Elon Musk fait fréquemment parler de lui pour les progrès de Space X, incontestablement beaucoup moins pour les avancées de Neuralink, son entreprises neurotechnologique. Or, cette fois-ci, les équipes de sa start-up spécialisée dans le développement d’implants cérébraux ont frappé un grand coup en parvenant à faire jouer un singe aux jeux-vidéos, et ce sans même le munir d’un joystick !

Ce n’est pas un poisson d’avril, l’entreprise Neuralink fondée par le milliardaire Elon Musk a bien permis à un primate de s’essayer à un jeu vidéo par la pensée.

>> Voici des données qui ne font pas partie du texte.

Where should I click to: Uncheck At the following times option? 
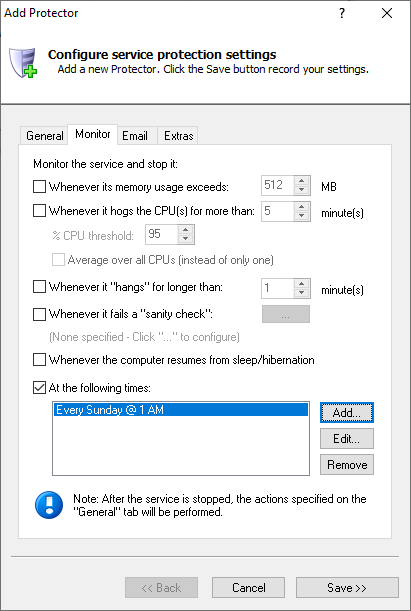[x=39, y=388]
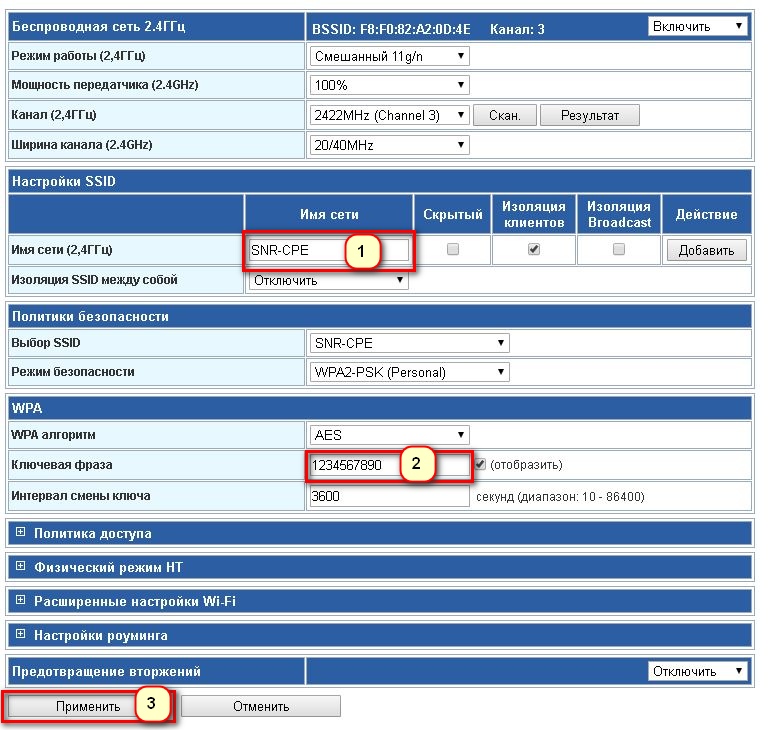Expand the Физический режим HT section
The height and width of the screenshot is (730, 770).
[20, 567]
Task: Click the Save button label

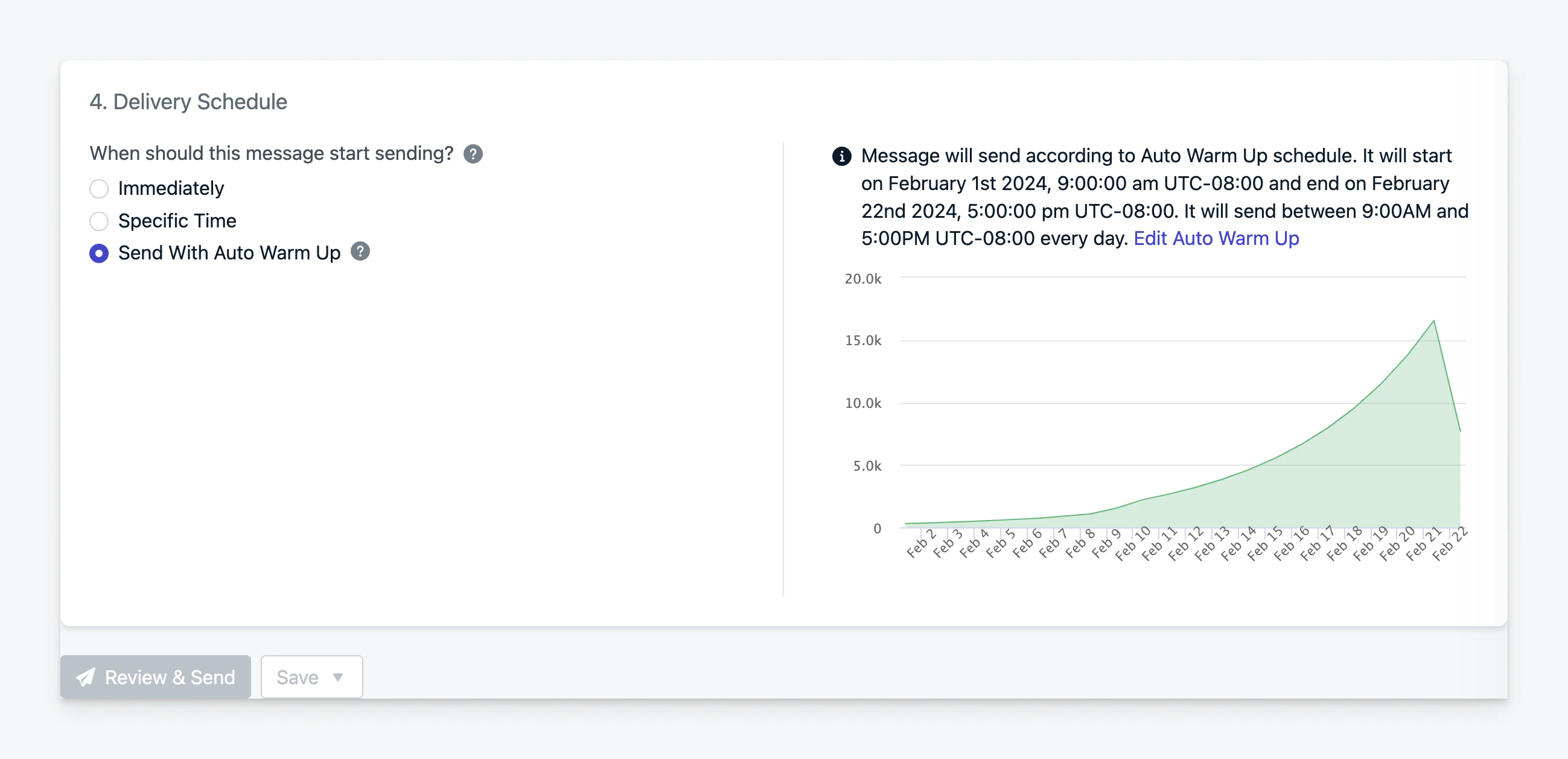Action: coord(297,677)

Comment expliquer cette prouesse ?

Sur la vidéo intitulée “Monkey Mindpong” publiée sur la page Youtube de Neuralink, vous pouvez comme tout un chacun observer le primate en train de jouer, dans un premier temps muni d’un joystick, et dans un second temps sans l’aide d’une quelconque commande physique. 

Durant la première expérience, le singe a accès sur sa droite à un périphérique qui lui permet de déplacer une boule blanche sur un écran, le but étant de la mouvoir jusqu’à la seule case qui apparait en orange. En cas de succès, il a droit à une gourmandise, en l’occurrence du smoothie banane diffusé en temps réel via une sorte de paille métallique.

Les scientifiques se sont penchés sur les mécanismes cérébraux en cours de jeu, autrement dit ils ont déterminé les neurones qui s’activaient lorsque l’animal utilisait le joystick. Lui a ensuite été appris à jouer à Pong, l’emblématique titre d’arcade et l’un des premiers jeux vidéos sorti en 1972.

Les chercheurs ont introduit au ras du crâne de l’animal un implant cérébral, dispositif indolore qui se charge sans fil. On  peut d’ailleurs à peine apercevoir les poils rasés à l’endroit où l’implant a été inséré. Grâce à cette technologie, le singe a pu continuer à jouer et obtenir sa récompense culinaire sans même avoir recours à un joystick. C’est bien lui qui dicte par la simple pensée le mouvement de son avatar, la raquette virtuelle matérialisée par un rectangle blanc.

Le fantasque Elon Musk s’est bien entendu félicité de cette recherche, il en a même profité pour faire de la dérision sur les capacités de “gamer” du primate : “Bientôt notre singe sera sur Twitch et Discord” a-t-il déclaré, faisant référence aux plateformes utilisées par les joueurs qui diffusent en direct leurs sessions propres de jeu.

Si l’expérience prête évidemment à sourire, les scientifiques qui en sont à l’origine songent surtout aux applications médicales qui pourraient en découler. A titre d’exemple, une personne paralysée aurait la faculté de dicter des SMS par la pensée beaucoup plus rapidement qu’avec ses pouces. Et imaginons qu’un homme ou une femme paraplégique retrouve l’usage de ses membres, à la faveur d’un exosquelette…

Reste à voir les problématiques éthiques qui pourraient surgir, avec la concrétisation d’humains “augmentés”.